11 February 2026, 15:46

Freiburgs Universitätsklinikum eröffnet Digitales Innovationszentrum für medizinische Zukunftstechnologien

Eine Wand mit den Worten "Willkommen bei IBM" beleuchtet von Deckenlampen, mit einer Tür zum IBM Innovation Space MCC im Hintergrund.

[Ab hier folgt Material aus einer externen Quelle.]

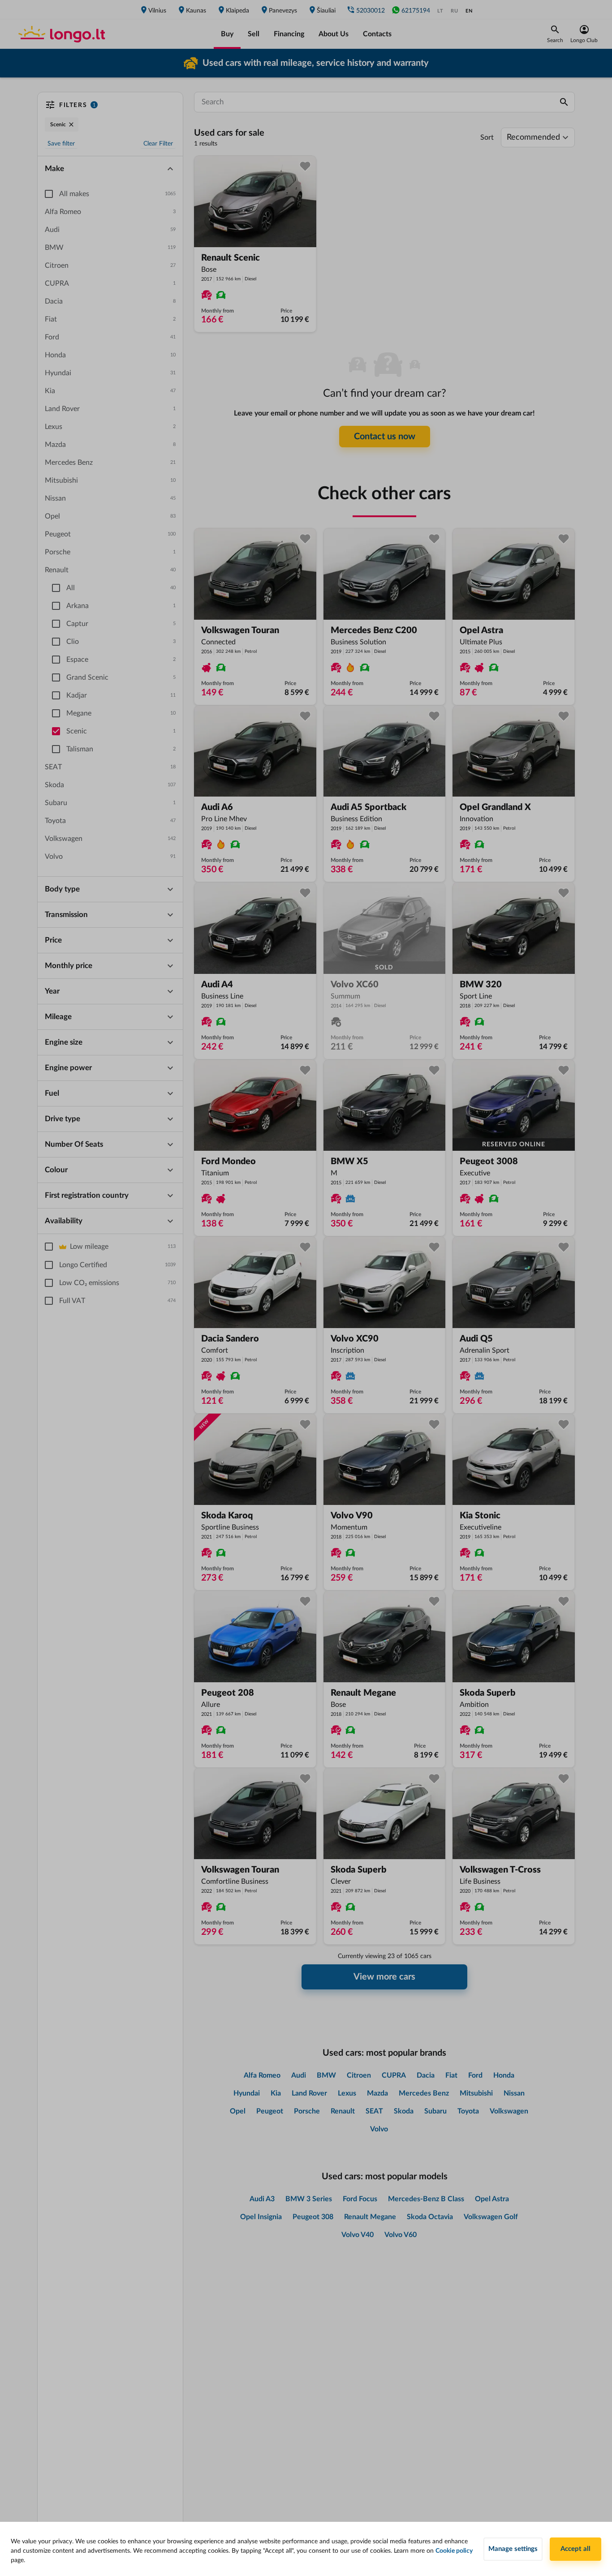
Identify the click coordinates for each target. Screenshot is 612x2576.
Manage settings (513, 2549)
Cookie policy (454, 2551)
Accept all (575, 2549)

Freiburgs Universitätsklinikum eröffnet Digitales Innovationszentrum für medizinische Zukunftstechnologien

Universitätsklinikum Freiburg eröffnet neues Digitales Innovationszentrum (DIGIZ) zur Stärkung von Gesundheitsforschung und Wirtschaftswachstum

Das Universitätsklinikum Freiburg startet ein neues Digital Innovation Center (DIGIZ), um die medizinische Forschung voranzutreiben und die wirtschaftliche Entwicklung zu fördern. Das Projekt erhält in den nächsten fünf Jahren bis zu 25 Millionen Euro aus Landesmitteln Baden-Württembergs. Zu den wichtigsten Partnern zählt Siemens Healthineers, das gemeinsam mit anderen an innovativen medizinischen und digitalen Lösungen arbeiten wird.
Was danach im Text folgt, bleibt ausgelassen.